▸ Description of the task: In the article on the 1949 FAI Cup final below, which club did Dundalk beat in the semi-final, and by what score?

▸ Provided passage:
1949 FAI Cup final
- Event: 1948–49 FAI Cup
| Dundalk | Shelbourne |
| 3 | 0 |
- Date: 10 April 1949
- Venue: Dalymount Park, Dublin
- Referee: E. Roland
- Attendance: 28,539

= 1949 FAI Cup final =

The 1949 FAI Cup final was the final match of the 1948–49 FAI Cup, a knock-out association football competition contested annually by clubs affiliated with the Football Association of Ireland. It took place on Sunday 10 April 1949 at Dalymount Park in Dublin, and was contested by Dundalk and Shelbourne. Dundalk won 3–0 to win their second FAI Cup.

==Background==
Both sides had finished level on 23 points in the League – six points behind champions Drumcondra. Dundalk had won the season opening Dublin City Cup the previous September, topping its league format unbeaten, which was their first trophy since 1942–43. To reach the final they had defeated Cork Athletic (4–1), had a bye in the next round, then defeated Drumcondra in the semi-final (2–1 in a replay following a 2–2 draw). The two sides went into the match with identical records in previous FAI Cup finals - one win and three defeats apiece.

Shelbourne had defeated Dundalk to win the League of Ireland Shield earlier in the season, and defeated non-League Freebooters, St Patrick's Athletic and Waterford to make the final.

▸ Record excerpts:
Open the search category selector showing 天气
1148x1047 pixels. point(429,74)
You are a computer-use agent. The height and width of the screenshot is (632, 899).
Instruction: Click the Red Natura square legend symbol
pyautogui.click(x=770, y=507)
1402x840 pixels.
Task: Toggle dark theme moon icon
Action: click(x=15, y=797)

▸ Correct output: Dundalk beat Drumcondra 2–1 in a replay, after a 2–2 draw.